Russian missiles hit an apartment block in central Kyiv for the first time since April on Sunday, hours after Vladimir Putin's motorcade was seen speeding into the Kremlin late on Saturday night.
Ukrainian rescue services pulled a 7-year-old girl from the partly-destroyed building. Her father was reported to have been killed and her mother injured.
Residents were woken at dawn as four rockets hit the Artem industrial complex and an adjacent block of flats. A video posted on Twitter showed smoke billowing over the capital.
"I heard four explosions, the first not too loud, the last three very loud, rattling the windows," said Oleg Bobkov, a 38-year-old construction worker who was in a nearby apartment block. "I fled down to the basement."

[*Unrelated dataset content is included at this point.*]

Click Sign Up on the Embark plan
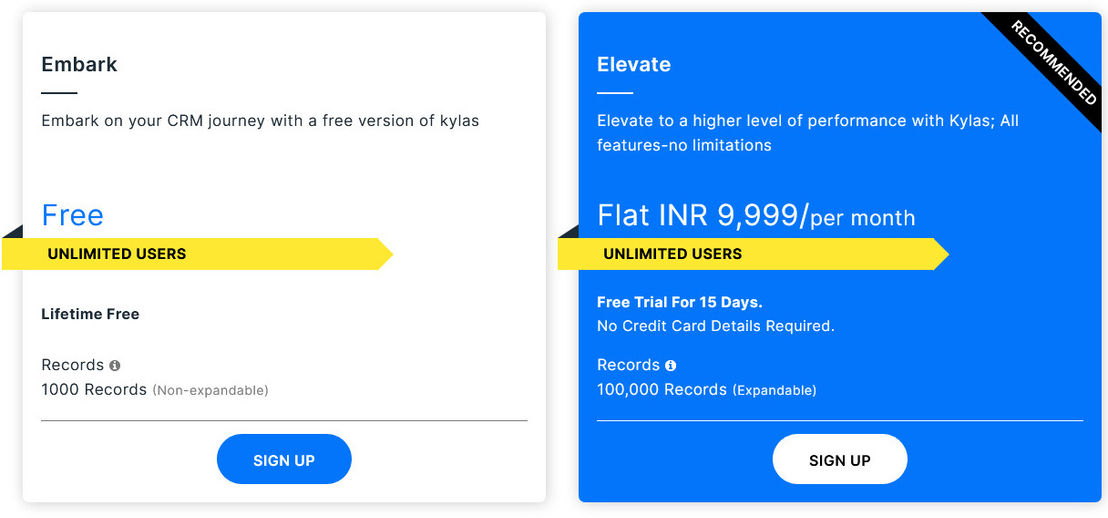The height and width of the screenshot is (518, 1108). (284, 459)
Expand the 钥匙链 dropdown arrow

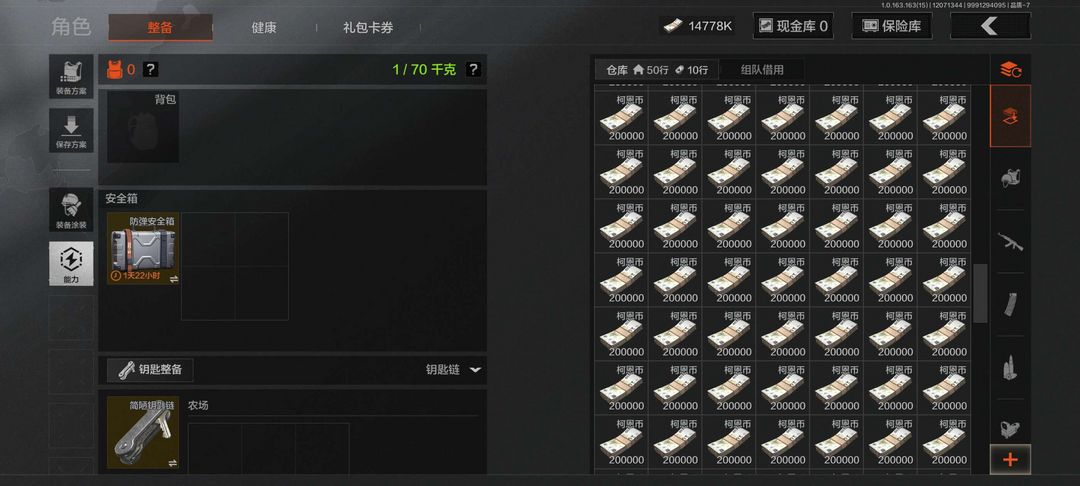(475, 370)
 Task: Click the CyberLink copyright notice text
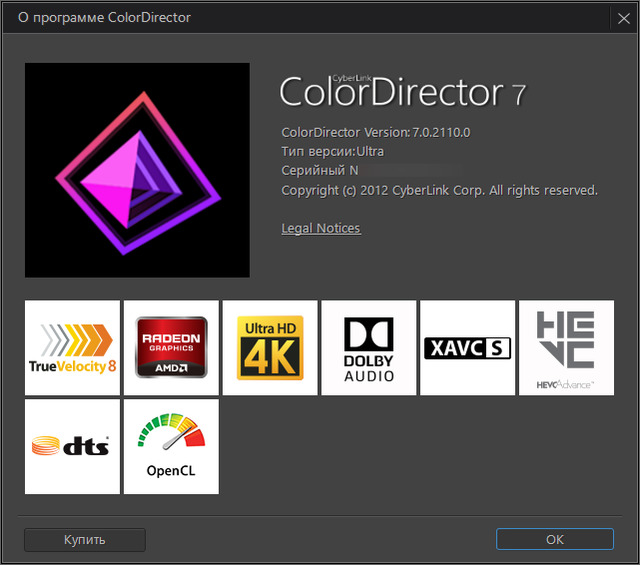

The wail of missile sirens has become background noise in Kyiv over the past couple of months, with life returning to a semblance of normality after Russia shifted its focus to the eastern Donbas region hundreds of miles away.
Despite the damage to numerous apartment blocks and daily funerals for killed soldiers, thousands of people who fled the initial Russian invasion have returned to the capital.
Touring the site of the missile strike on Sunday, Vitali Klitschko, Kyiv's mayor, accused Vladimir Putin of committing genocide.
"Vladimir Putin finds any reason to attack Kyiv," he said. "Why does he want to kill civilians? It is genocide."
Video footage from Moscow, reportedly shot at 11pm on Saturday, showed Putin's motorcade of six black cars speeding through empty Moscow streets and into the Kremlin. The reason for the late-night trip was unclear.
Earlier that day, he had met key ally Alexander Lukashenko, the Belarusian president, and promised to send him missiles capable of carrying nuclear warheads.
Some analysts suggested Sunday's missile attack on Kyiv may have been in retaliation for the delivery of high-precision rockets to Ukraine from the West, which reportedly arrived a few days ago.
Motorcade rushing to the Kremlin at 23:00 local time in Moscow. (About 1 hour ago) pic.twitter.com/0qHe3uCRw4
Russian missiles also hit targets north of Kyiv on Saturday, and there were reports of further strikes on Sunday. Russia's defence ministry said it had hit Ukrainian military training centres.
The Artem factory, a sprawling office block and machine plant, was built in Soviet times and has manufactured missiles.
However, locals said the building now serves mainly as the company's corporate headquarters, and that it diversified into civilian electronics manufacturing long ago.
When the complex was last hit in late April, the attack appeared to be timed to coincide with a visit to Kyiv by Antonio Guterres, the UN secretary-general.